*** Passage provided ***

There is no “controversy” over James Frey’s admission that his book “A Million Little Pieces” is not the nonfiction memoir he had claimed it to be; only the exposure of a literary crime. There’s been a voluminous amount of commentary since last week. Michiko Kakutani’s, in today’s New York Times, is especially good.
Bloviation over whether a memoir has to be entirely true is especially troubling because, at root, nonfiction — whether it’s memoir, history, biography or social science — is a form of journalism, or at least its first cousin. If it isn’t true, it’s worthless, regardless of its literary merits. (I’m not talking about an inadvertent error or two. I’m talking about intent.)
Several years ago I published my one and, so far, only book — a nonfiction work on the culture of dwarfism that combined social criticism, interviews, medical and science journalism, historical research and, yes, memoir. Titled “Little People: Learning to See the World Through My Daughter’s Eyes” (that’s where the memoir comes in), it is currently out of print, although I have some hopes for a paperback edition.

*** End of Passage provided ***
*** Record set ***

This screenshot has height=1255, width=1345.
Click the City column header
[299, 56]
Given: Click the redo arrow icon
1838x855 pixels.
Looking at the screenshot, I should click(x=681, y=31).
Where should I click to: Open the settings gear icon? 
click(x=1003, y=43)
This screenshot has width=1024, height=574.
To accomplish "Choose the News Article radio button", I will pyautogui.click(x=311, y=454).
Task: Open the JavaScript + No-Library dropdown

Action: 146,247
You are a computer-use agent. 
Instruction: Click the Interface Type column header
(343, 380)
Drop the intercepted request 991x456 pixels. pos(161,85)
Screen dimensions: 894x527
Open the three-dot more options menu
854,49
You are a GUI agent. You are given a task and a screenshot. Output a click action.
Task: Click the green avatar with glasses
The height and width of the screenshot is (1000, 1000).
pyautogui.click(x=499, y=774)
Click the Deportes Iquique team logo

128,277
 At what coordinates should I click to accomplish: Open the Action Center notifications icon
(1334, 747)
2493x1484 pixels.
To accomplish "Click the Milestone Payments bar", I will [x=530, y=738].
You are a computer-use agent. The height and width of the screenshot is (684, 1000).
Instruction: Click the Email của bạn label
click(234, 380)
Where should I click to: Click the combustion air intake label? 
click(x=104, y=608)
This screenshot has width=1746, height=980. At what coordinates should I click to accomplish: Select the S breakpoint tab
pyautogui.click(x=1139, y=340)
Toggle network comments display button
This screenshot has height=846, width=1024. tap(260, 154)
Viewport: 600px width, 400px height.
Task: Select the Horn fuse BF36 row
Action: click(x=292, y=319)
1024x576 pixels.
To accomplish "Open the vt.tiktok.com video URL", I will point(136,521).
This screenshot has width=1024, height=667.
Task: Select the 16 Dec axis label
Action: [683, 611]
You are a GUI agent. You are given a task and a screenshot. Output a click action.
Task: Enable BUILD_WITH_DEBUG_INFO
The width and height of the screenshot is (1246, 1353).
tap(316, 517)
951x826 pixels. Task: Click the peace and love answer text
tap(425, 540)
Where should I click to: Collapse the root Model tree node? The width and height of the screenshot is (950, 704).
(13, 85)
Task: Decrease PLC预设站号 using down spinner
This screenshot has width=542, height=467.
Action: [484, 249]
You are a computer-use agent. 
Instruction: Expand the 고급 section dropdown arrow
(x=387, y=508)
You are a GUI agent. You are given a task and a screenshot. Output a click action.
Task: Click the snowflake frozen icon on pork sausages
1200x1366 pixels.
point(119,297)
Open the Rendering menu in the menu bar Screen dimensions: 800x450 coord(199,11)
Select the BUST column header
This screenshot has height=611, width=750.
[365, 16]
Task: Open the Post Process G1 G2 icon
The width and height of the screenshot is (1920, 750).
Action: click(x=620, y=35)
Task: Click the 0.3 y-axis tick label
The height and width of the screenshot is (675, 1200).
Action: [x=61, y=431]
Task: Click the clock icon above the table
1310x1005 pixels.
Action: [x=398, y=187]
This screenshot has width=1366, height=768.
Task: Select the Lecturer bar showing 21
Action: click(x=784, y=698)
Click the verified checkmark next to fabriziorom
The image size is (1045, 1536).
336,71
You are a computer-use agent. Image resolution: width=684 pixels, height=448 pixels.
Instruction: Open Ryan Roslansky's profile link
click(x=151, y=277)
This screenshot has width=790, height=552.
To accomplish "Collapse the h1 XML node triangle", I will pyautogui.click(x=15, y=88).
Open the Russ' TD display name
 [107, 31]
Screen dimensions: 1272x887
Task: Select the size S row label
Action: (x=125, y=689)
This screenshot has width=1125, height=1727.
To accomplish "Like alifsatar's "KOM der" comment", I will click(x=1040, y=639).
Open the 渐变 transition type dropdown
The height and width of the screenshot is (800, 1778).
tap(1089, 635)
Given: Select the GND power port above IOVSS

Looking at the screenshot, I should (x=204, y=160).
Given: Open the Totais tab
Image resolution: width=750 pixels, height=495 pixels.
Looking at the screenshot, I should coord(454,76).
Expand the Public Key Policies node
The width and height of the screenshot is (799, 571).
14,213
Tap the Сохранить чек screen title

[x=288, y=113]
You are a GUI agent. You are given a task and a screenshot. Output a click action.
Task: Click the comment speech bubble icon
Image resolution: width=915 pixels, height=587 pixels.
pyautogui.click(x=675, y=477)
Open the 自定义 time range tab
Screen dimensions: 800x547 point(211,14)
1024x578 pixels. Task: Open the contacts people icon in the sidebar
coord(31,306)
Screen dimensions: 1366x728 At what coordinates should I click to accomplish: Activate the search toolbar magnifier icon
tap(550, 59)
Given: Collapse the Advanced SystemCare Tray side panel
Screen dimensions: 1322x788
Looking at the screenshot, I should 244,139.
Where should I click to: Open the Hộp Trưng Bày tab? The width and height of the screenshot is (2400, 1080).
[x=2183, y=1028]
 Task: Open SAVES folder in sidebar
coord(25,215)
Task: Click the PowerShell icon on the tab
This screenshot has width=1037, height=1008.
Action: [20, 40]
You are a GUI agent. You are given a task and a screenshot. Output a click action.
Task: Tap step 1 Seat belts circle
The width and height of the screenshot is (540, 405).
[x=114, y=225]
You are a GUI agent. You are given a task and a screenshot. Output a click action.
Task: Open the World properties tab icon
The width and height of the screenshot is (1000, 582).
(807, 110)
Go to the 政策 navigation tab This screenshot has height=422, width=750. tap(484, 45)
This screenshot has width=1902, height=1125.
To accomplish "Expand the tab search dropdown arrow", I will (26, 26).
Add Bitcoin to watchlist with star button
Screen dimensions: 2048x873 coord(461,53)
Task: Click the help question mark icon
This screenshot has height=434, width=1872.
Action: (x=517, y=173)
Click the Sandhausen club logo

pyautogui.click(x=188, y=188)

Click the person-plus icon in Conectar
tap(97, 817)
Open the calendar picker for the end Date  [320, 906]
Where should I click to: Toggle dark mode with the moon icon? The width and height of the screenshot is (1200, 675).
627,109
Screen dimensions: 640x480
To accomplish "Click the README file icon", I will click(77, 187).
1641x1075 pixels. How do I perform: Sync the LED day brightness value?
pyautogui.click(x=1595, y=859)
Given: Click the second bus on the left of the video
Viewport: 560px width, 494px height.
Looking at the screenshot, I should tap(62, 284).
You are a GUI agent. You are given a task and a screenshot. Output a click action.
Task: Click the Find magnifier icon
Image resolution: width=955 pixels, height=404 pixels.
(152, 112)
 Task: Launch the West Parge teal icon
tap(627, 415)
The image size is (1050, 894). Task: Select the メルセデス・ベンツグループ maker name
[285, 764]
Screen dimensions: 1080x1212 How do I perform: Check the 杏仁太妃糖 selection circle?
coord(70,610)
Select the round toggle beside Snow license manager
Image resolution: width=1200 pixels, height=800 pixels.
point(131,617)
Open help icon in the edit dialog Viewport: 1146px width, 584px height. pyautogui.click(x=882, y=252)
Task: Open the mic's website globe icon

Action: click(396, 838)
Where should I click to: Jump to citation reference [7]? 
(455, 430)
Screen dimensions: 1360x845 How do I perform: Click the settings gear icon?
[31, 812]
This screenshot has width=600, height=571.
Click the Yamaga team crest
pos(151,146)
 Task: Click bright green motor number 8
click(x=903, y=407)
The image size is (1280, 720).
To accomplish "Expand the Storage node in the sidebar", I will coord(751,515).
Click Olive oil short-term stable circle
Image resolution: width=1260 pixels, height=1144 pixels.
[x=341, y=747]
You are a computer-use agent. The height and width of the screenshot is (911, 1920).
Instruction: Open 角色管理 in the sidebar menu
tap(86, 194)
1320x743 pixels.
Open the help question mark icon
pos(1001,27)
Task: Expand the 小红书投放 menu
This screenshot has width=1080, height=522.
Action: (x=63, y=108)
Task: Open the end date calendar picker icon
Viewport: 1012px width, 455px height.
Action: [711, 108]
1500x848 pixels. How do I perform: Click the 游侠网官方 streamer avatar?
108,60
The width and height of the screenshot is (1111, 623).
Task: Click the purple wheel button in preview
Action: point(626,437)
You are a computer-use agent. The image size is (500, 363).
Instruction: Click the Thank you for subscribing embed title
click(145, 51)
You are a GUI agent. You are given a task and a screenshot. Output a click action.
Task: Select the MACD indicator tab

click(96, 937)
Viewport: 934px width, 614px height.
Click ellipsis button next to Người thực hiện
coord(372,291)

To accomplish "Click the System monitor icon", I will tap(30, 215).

*** End of Record set ***

▶ _Complete the following_:
A – Which forms of nonfiction does the piece on James Frey's memoir name when it argues that nonfiction is a form of journalism?
B – Carry the piece on James Frey's memoir forward from its last sentence.
The records have no connection to the text about James Frey's memoir.

▶ _Responses in order_:
A – Memoir, history, biography, and social science.

B –
Readers can like what I wrote or not. But the one promise I made every effort to deliver on was that “Little People” would be a work of nonfiction. I taped hours upon hour of interviews. I kept reconstructed quotes from years past to a minimum, and explained their limits in the footnotes. When my editor asked for more of our daughter, Becky’s, voice, I didn’t try to rely on the vagaries of memory. Rather, I sat down with Becky — who was 10 at the time — and told her exactly what I was up to. She could have cooperated or not. Fortunately, she wanted to do it, and we had our first serious conversation about her dwarfism. With a tape recorder rolling.
There are so many authors trying to do it right that it’s depressing to see someone like Frey succeed by cheating. The diminution of trust that accompanies such a revelation harms all of us — readers and, of course, writers, who have a hard enough time getting published and noticed as it is.